The ACA solidified Medicaid’s role in the behavioral health system.  It authorized the expansion of Medicaid to all low-income adults and required that expansion adults receive both mental health and substance abuse services and that these services be provided in parity with physical health services. The ACA also encouraged new models of care coordination, offered new opportunities for home and community based services and funded health homes for beneficiaries with comorbid physical and behavioral health conditions. These policies and programs position, indeed compel, Medicaid to tackle the intractable problem of siloed behavioral and physical health care delivery systems that grew out of fragmented administrative structures — with different state agencies having responsibility for physical health, mental health and substance abuse services — and siloed funding streams.

Today, Medicaid is the dominant payer for behavioral health services and Medicaid beneficiaries with behavioral health conditions are among Medicaid’s most costly. Going forward, expect Medicaid to lead the way in developing care models to more effectively and efficiently serve individuals burdened with mental health and substance use disorders.

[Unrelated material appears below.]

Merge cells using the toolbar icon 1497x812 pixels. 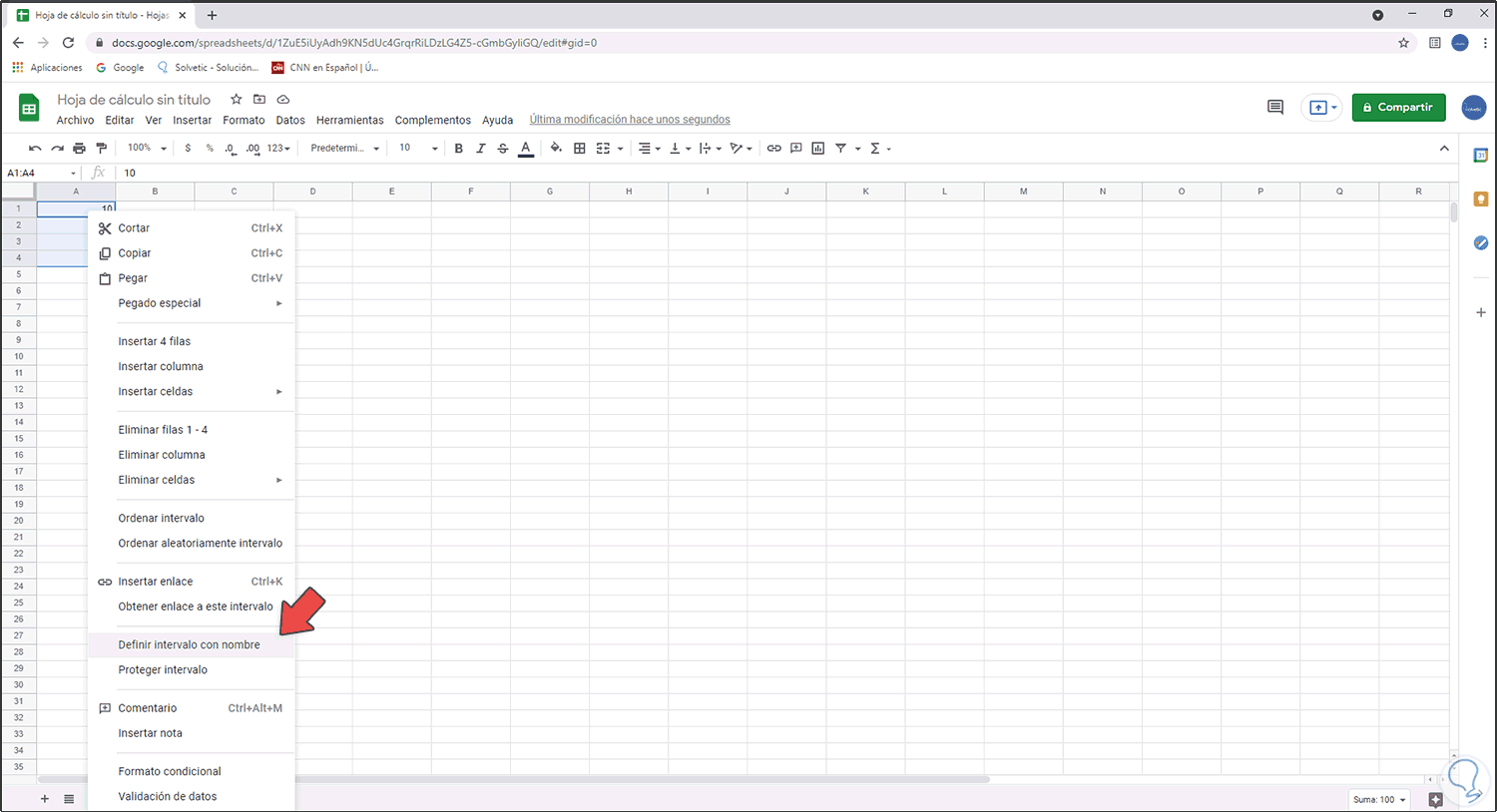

Standard Bearers for Coverage, Quality, Innovation

It’s easy to forget that before 1966, roughly half of all American seniors were uninsured, living in fear that the high cost of health care could plunge not only them, but their families, into poverty.  Few of us remember that not long ago, far too many disabled people, families with children, pregnant women, and low-income working Americans were unable to afford the medical care they needed to stay healthy and productive.

Fifty years ago, on July 30, 1965, the landscape of health care in America changed forever when President Lyndon B. Johnson signed the landmark amendment to the Social Security Act that gave life to the Medicare and Medicaid programs.

Medicare and Medicaid save lives, help people live longer and provide the peace of mind that comes with affordable health care that’s there when you need it. Medicare and Medicaid cover nearly one out of every three Americans — more than 100 million people. 

Marking the 50th anniversary of these lifesaving programs this summer gives us an important opportunity to recognize and remember the ways these programs transformed the delivery of health care in the United States.

Fifty years later, no other program has changed the lives of Americans more than Medicare and Medicaid.

Medicaid provides comprehensive coverage to more than 70 million eligible children, pregnant women, low-income adults and people living with disabilities. It covers essential services like annual check-ups, care for new and expecting mothers, and dental care for kids from low-income families.

Over the course of five decades, Medicare and Medicaid have become the standard bearers for coverage, quality and innovation in American health care.

Innovative and dedicated teams are combating fraud and working to continually improve the quality of life and care delivered under these programs. Medicare and Medicaid are among the most efficient and well-managed health insurance programs in the world. They will continue to transform to create a health care system that delivers better care, spends health care dollars more wisely and results in healthier people.

President Johnson would be heartened to know that the hard-fought efforts to improve our health care system have not only succeeded, but that America is on track to give even better access, higher quality care, and improved health for the next 50 years and beyond.